Sunscreen dos and don'ts: Common mistakes we make in the sun

For Americans, Memorial Day Weekend undoubtedly marks the commencement of summer.  After getting through the long, cold winter, warm weather is finally upon us, and that means more time spent outdoors and at the beach.

We all love these extra hours of sun, but it is important that we stay safe and properly protect our skin.  Many of us believe that spraying on some sunscreen is enough, but this is part of a list of common mistakes we should avoid. Over 2 million Americans are diagnosed each year with skin cancer, and many of these cases are linked to harmful sun exposure that could have been prevented.

Part of the issue is inherent in the sunscreen that is available in the United States.  Unfortunately, compared to European markets, sunscreens available to Americans are less effective and outdated.

Within the past 10 to 15 years the FDA, which regulates ingredients found in sunscreen, has not added any new chemicals to the list of approved ingredients. According to experts, this means the U.S. is still in the dark ages when it comes to protecting our skin.  So what are Americans to do, short of importing European sunscreen?
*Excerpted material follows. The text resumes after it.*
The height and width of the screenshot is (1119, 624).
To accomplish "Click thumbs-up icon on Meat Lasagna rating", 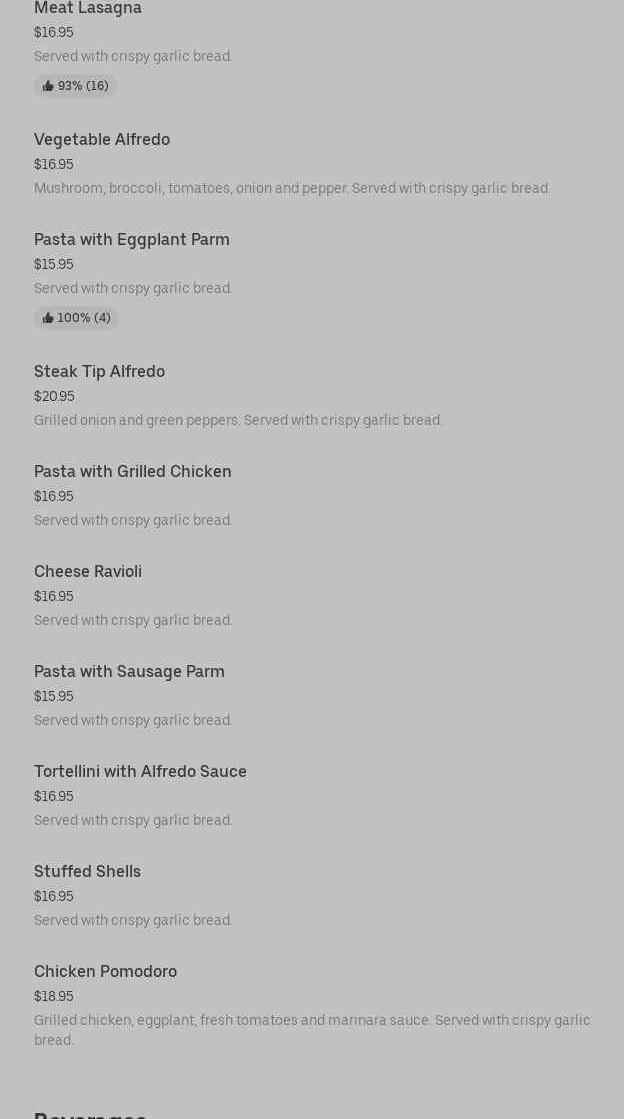I will pyautogui.click(x=48, y=87).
Get smart: Here’s some advice about sunscreen and how to stay safe during the summer.

No sunscreen will protect you 100 percent from both UVA and UVB rays.  Many of us mistakenly buy a higher sun protection factor (SPF) thinking it means more protection from the sun’s harmful rays.  But high SPFs are not protecting you from UVA rays.  SPF actually refers to UVB rays, those which cause you to burn.  UVA rays are the ones that penetrate skin more deeply and are more likely to cause cancer and premature aging. Therefore, just because you are adequately protected from UVB rays does not mean you are being safe.

Try to use products that are lower in SPF (30-50) and labeled as broad spectrum to get the best coverage.  Hats and tight-weaved clothing will also do the trick.

Sunscreen Don’ts

• Don’t use spray sunscreens.  Although convenient, these sprays make it easy to miss spots or apply too little.  Furthermore, sprays can be easily inhaled and can contain toxic ingredients.

• Don’t use your makeup as sunscreen.  It’s great in theory, but most do not wear enough makeup nor do they reapply often enough for SPF to be effective.  Wear sunscreen under makeup for a better solution.

• Don’t assume because you are naturally tan you are in the clear.  Sunscreen should be worn by all skin types.

Sunscreen Dos

• Do reapply! This is the best way to ensure you stay covered and protected.  Sunscreen should be reapplied every two hours.

• Do bring hats and cover-ups to the beach for added protection.

• Do wear sunscreen on a cloudy day.  Not doing so is the easiest way to get burnt as clouds will only block 20 percent of UV rays.